27.10.2023
La Chine a mis à l'eau ses premiers sous-marins nucléaires lanceurs de missiles de croisière (SSGN), selon le dernier rapport du département de la Défense des États-Unis sur les forces armées de la deuxième plus grande économie du monde.
Cela donne à Pékin la capacité de mener des attaques maritimes à grande échelle, autrefois la prérogative des sous-marins américains et russes, rapporte l'agence Reuters.

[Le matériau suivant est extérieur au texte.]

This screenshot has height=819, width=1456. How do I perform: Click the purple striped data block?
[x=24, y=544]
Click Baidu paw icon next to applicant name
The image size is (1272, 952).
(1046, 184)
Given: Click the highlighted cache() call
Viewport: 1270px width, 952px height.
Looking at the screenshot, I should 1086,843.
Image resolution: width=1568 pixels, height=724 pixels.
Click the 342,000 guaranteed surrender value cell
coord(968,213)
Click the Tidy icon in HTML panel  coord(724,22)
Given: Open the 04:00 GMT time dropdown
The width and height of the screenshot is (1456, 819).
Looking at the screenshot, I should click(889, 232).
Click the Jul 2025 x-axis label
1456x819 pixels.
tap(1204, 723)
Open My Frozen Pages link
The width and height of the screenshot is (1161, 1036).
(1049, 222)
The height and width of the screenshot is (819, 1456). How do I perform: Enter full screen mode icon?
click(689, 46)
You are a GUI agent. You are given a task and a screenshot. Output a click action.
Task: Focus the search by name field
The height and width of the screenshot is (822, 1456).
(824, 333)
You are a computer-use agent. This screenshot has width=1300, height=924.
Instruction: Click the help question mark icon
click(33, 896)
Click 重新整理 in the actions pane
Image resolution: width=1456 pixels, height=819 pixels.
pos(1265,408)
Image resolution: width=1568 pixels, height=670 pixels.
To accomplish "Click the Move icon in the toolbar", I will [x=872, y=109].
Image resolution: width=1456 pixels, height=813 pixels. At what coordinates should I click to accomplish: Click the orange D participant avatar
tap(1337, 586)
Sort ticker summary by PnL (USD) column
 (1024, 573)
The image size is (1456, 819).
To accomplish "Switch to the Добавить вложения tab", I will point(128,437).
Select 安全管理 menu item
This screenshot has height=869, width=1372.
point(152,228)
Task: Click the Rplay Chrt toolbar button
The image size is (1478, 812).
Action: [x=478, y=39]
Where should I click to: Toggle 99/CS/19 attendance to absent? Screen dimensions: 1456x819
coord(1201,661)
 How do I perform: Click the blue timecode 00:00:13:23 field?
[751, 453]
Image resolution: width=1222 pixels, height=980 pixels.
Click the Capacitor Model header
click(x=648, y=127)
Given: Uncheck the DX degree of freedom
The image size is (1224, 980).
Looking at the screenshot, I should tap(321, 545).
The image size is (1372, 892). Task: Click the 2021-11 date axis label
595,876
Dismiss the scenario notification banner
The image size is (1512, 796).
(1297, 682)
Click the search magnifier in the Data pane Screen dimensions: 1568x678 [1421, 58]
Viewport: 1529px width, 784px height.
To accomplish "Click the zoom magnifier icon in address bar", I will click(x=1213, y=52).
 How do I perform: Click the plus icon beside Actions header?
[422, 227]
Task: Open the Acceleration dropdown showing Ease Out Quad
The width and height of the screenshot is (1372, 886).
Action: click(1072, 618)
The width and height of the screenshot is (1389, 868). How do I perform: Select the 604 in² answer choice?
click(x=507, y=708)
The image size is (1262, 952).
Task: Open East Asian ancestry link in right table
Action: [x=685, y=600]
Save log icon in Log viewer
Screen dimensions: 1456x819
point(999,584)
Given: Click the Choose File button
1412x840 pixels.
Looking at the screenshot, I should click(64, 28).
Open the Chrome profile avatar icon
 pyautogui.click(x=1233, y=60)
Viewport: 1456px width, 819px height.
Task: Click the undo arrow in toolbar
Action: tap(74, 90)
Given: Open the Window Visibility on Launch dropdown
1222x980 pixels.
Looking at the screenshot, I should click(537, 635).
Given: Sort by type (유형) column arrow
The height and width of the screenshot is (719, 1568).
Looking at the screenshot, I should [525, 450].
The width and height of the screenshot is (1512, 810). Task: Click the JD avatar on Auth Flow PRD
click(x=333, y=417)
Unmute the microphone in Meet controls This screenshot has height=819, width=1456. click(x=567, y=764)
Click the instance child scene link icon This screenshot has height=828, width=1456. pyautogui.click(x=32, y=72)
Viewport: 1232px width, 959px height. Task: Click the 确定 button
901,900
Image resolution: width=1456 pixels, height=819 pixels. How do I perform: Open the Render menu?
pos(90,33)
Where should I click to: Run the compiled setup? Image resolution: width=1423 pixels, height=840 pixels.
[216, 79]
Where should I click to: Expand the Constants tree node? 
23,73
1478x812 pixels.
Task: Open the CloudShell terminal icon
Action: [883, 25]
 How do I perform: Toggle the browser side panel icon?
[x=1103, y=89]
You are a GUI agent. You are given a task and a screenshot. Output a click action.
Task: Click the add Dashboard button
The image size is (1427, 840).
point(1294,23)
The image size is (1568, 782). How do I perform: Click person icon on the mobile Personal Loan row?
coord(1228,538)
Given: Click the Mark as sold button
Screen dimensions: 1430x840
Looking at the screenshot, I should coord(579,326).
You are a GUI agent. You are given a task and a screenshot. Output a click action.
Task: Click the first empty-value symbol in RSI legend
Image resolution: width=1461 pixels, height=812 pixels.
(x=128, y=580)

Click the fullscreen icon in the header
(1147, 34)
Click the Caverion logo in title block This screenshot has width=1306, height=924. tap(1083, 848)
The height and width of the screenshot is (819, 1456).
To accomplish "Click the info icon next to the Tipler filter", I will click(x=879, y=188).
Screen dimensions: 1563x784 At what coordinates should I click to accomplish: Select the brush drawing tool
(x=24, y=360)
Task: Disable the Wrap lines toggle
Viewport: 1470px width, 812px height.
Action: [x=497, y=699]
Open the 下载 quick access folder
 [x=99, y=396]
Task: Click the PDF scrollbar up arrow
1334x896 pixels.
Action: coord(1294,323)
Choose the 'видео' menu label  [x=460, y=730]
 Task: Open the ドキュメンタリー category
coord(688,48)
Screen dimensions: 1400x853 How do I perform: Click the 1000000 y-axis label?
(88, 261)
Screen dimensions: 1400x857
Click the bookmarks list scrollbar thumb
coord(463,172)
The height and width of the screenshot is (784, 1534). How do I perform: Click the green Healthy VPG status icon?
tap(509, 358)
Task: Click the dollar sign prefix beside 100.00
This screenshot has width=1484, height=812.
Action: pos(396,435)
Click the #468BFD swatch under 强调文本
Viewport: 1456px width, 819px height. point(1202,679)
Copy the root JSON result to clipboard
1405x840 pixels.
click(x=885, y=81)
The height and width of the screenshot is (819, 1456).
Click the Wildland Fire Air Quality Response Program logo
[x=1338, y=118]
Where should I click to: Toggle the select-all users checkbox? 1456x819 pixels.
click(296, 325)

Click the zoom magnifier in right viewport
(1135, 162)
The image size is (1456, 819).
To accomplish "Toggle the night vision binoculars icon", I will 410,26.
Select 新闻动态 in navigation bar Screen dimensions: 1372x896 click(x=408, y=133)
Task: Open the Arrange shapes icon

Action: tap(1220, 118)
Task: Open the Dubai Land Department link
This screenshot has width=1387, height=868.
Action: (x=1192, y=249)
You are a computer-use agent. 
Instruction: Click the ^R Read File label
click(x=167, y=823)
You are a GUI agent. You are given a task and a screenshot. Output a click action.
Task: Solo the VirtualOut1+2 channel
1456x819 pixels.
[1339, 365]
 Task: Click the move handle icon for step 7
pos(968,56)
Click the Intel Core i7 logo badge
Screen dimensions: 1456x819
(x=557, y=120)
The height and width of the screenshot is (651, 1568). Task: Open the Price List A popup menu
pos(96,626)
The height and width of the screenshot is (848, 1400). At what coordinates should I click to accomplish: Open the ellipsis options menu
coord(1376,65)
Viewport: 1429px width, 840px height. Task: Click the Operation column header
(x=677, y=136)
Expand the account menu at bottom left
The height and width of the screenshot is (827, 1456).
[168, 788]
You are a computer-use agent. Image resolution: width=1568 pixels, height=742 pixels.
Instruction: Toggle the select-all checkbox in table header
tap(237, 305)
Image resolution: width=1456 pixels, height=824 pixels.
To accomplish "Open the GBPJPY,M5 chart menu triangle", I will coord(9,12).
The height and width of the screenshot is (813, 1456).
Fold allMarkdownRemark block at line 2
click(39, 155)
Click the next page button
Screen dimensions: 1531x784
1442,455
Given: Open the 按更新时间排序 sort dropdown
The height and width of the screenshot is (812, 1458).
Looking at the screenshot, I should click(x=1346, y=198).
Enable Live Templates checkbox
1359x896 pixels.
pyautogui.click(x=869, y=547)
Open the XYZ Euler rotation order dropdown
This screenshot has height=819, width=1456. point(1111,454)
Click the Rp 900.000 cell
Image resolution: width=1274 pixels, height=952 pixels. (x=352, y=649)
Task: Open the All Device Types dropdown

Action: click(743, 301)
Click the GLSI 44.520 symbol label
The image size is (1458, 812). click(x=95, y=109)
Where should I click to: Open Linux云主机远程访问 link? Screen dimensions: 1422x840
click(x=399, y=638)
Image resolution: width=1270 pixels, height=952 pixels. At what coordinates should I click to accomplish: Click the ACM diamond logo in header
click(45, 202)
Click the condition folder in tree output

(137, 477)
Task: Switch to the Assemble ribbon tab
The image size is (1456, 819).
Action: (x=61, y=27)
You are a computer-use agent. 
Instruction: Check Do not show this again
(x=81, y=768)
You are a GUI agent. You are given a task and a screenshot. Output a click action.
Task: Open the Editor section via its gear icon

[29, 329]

Le rapport du Pentagone, publié la semaine dernière, est la première confirmation évidente que les sous-marins observés dans les chantiers navals chinois au cours des 18 derniers mois sont des bâtiments d'attaque équipés de missiles guidés de type 093B.
En mai 2022, des images satellites du chantier naval de Huludao, dans le nord-est de la Chine, ont montré un sous-marin d'une nouvelle classe ou modernisée, avec des tubes verticaux pour le lancement de missiles de croisière. Selon le rapport du Pentagone, à court terme, les forces navales chinoises "auront la capacité de mener des frappes de haute précision à grande distance sur des cibles terrestres à partir de sous-marins et de navires de surface, en utilisant des missiles de croisière d'attaque au sol, ce qui augmentera considérablement les capacités de la Chine en matière de projection de puissance".
Les sous-marins nucléaires polyvalents lanceurs de missiles de croisière ont été développés par l'URSS pendant la guerre froide, en partie pour attaquer des porte-avions américains. Parallèlement, la marine américaine a conçu sa propre version de sous-marins d'attaque, porteurs de missiles de croisière Tomahawk.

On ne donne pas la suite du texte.